Within measurement noise. A CPU-bound virtual thread never yields — it stays mounted to its carrier thread for the full computation. This means virtual threads offer no concurrency benefit over platform threads for CPU-intensive work. If you’re unsure whether your bottleneck is I/O or CPU, profile with async-profiler before enabling virtual threads and expecting wins.


The Gotchas That Will Actually Bite You in Production

Every article on virtual threads covers the synchronized pinning issue. Here are the ones that cause real incidents.

Gotcha 1: synchronized Blocks Across Blocking Calls

When a virtual thread holds a monitor lock (entered via synchronized) and then blocks on I/O, it cannot unmount. It pins its carrier thread for the entire duration. This is thread pinning — and it effectively converts your virtual thread into a platform thread for that operation.

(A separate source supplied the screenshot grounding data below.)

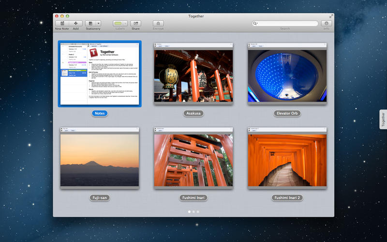Click the magnifying glass in the search field
The height and width of the screenshot is (242, 387).
tap(255, 23)
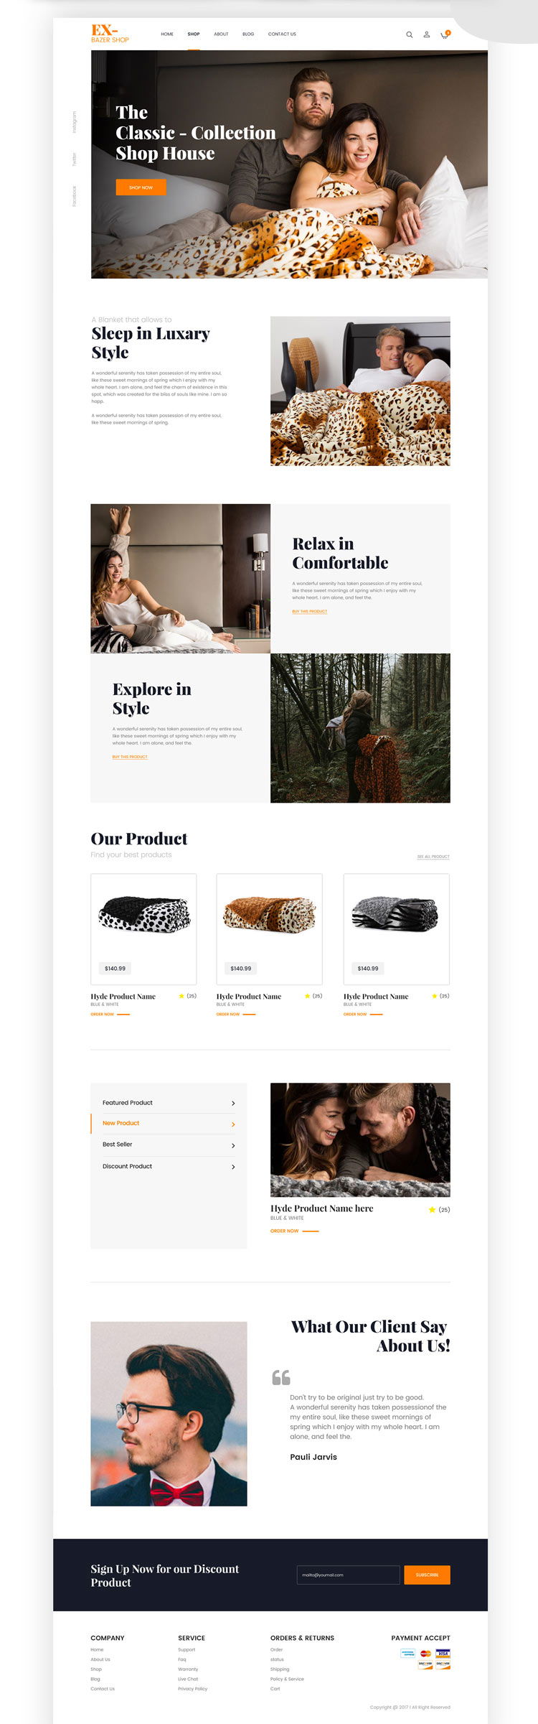Click the EX-Bazer Shop logo
Image resolution: width=538 pixels, height=1724 pixels.
(x=110, y=34)
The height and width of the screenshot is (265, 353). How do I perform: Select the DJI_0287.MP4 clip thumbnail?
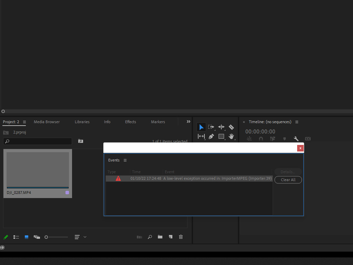pos(37,169)
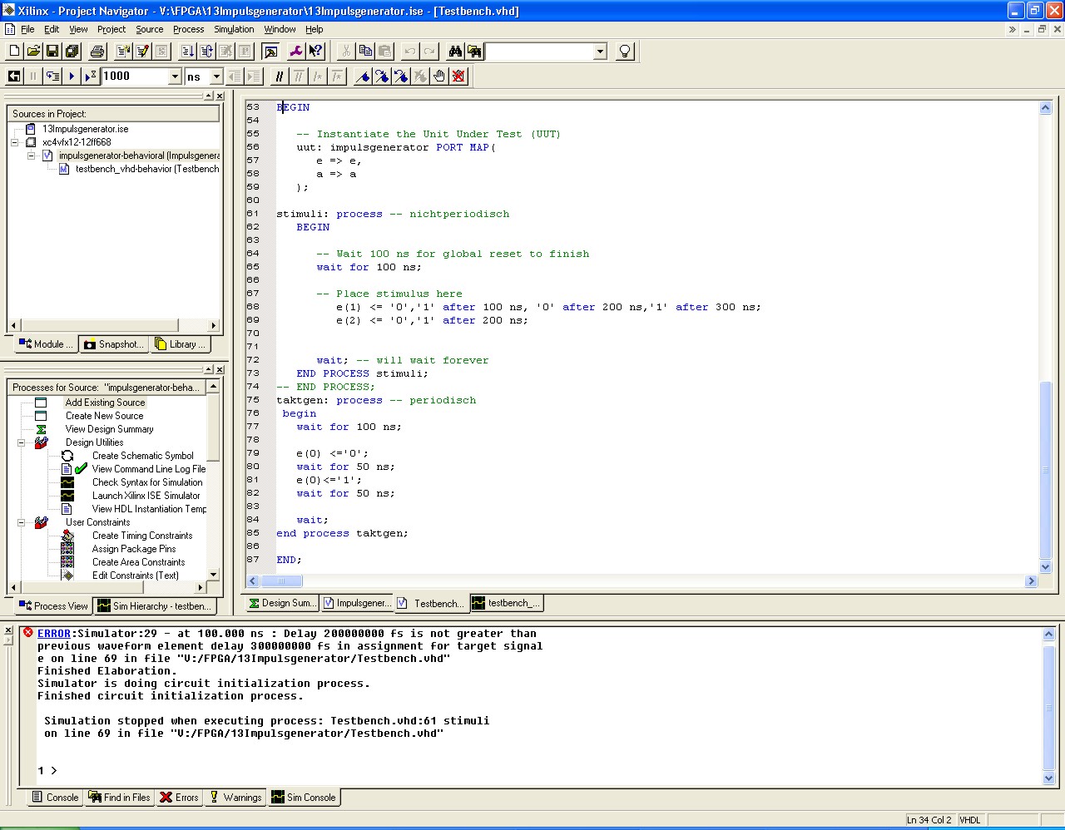Click the Save file toolbar icon
1065x830 pixels.
point(52,52)
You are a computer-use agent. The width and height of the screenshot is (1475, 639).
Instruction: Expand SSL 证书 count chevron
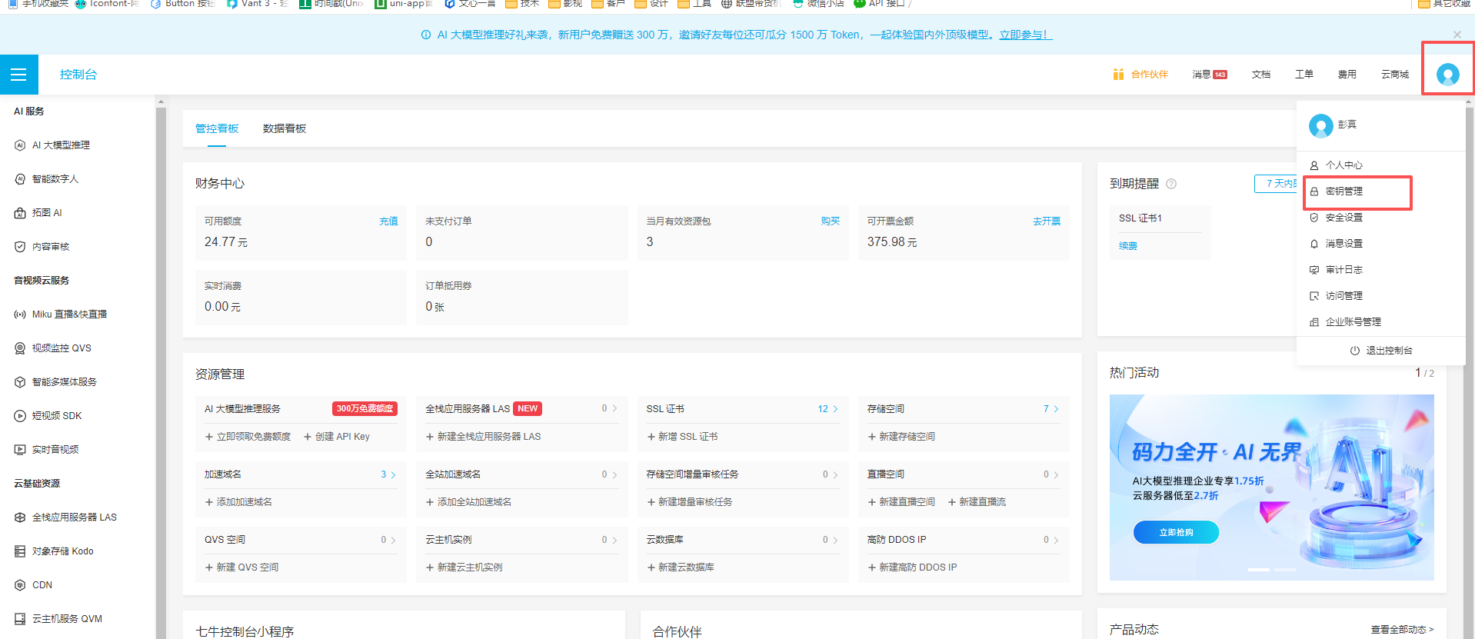click(x=836, y=409)
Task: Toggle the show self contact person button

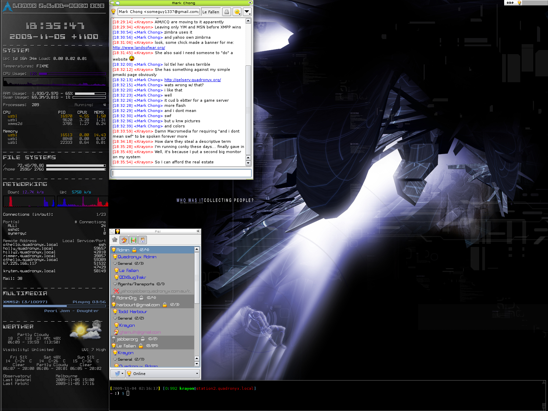Action: pyautogui.click(x=142, y=240)
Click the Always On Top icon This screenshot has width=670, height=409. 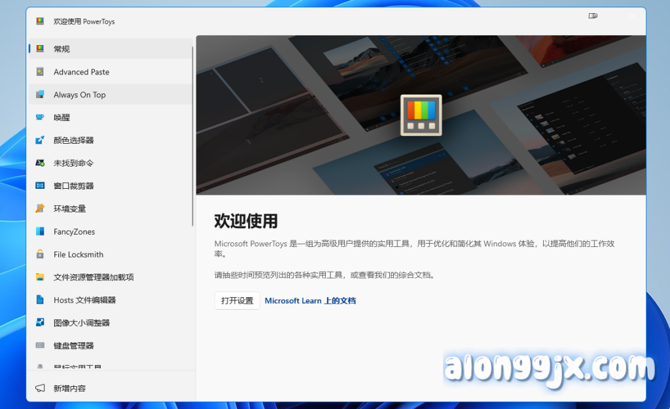pos(40,95)
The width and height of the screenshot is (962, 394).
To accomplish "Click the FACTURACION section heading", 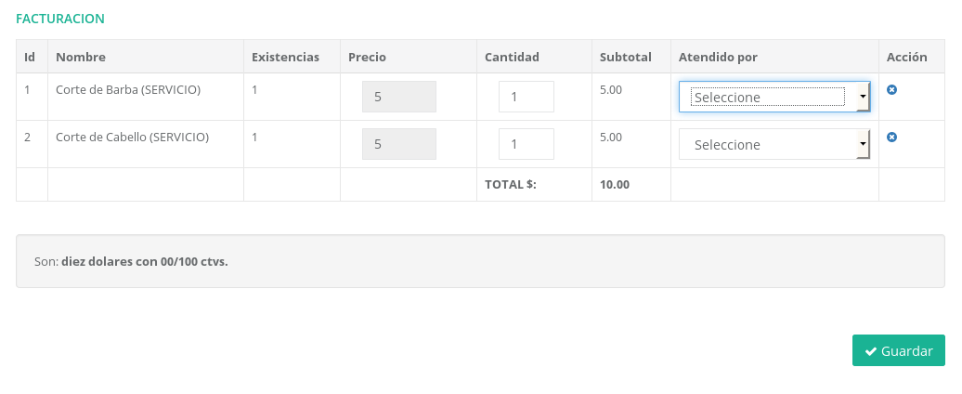I will coord(60,19).
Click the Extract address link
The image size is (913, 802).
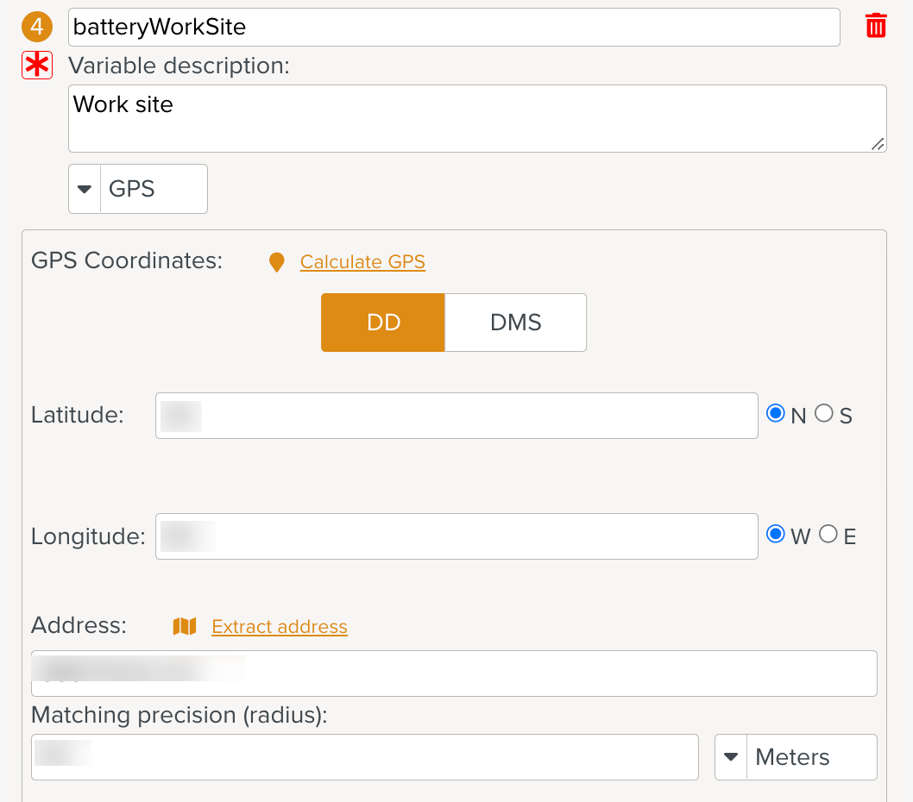(x=280, y=627)
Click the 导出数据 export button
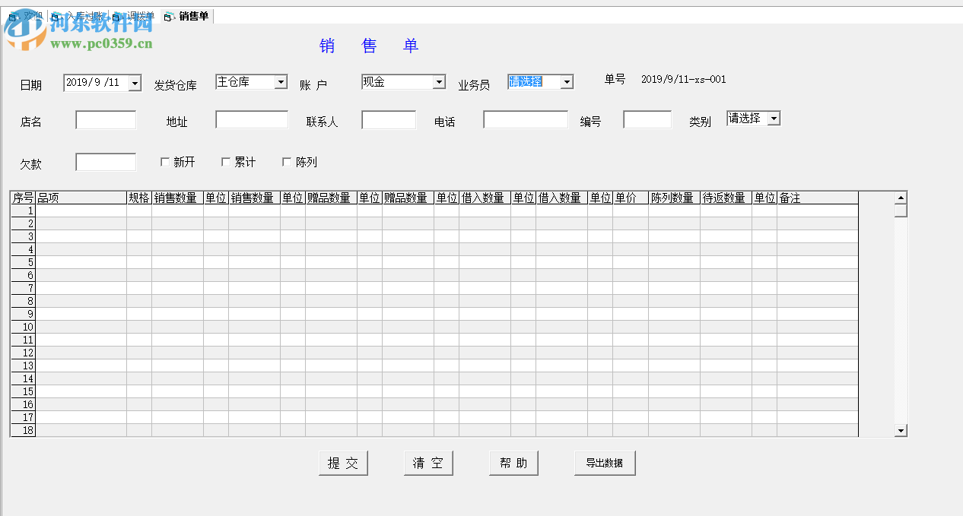 tap(605, 462)
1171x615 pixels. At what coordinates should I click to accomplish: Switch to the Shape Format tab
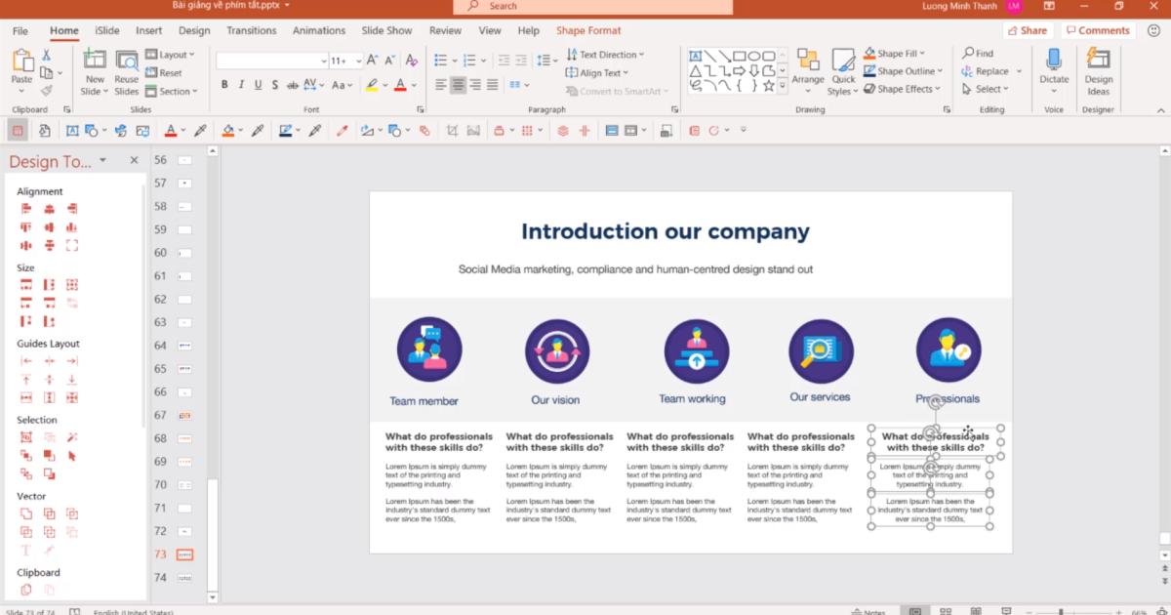click(x=588, y=30)
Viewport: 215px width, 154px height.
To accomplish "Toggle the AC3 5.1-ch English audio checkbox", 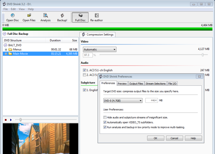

// BAD: synchronized + blocking I/O = pinning
public synchronized String fetchFromCache(String key) {
    return redisClient.get(key); // Blocks here, carrier thread is pinned
}

// GOOD: ReentrantLock is virtual-thread-aware
private final ReentrantLock lock = new ReentrantLock();

public String fetchFromCache(String key) {
    lock.lock();
    try {
        return redisClient.get(key); // Virtual thread unmounts cleanly here
    } finally {
        lock.unlock();
    }
}

Gotcha 2: Your JDBC Driver May Be Pinning You Without You Knowing

This is the one that catches teams off guard. Many JDBC drivers use synchronized internally in their socket I/O paths. MySQL Connector/J before 9.0 and older PostgreSQL JDBC driver versions both had this issue — every database call became a pinning event, negating the benefit of virtual threads for your most common workload.

How to detect pinning in any library: Add this JVM flag when running your load test:

-Djdk.tracePinnedThreads=full

Pinning events appear in stdout:

Thread[#45,ForkJoinPool-1-worker-1,5,CarrierThreads]
    com.mysql.cj.jdbc.ConnectionImpl.realClose(ConnectionImpl.java:1846) <== monitors:1>

The fix: Upgrade to MySQL Connector/J 9.0+ or PostgreSQL JDBC 42.7.0+. Both have addressed most of their internal synchronized usage. If you can’t upgrade immediately, size your virtual thread carrier thread pool to accommodate the expected pinning load using -Djdk.virtualThreadScheduler.parallelism=N.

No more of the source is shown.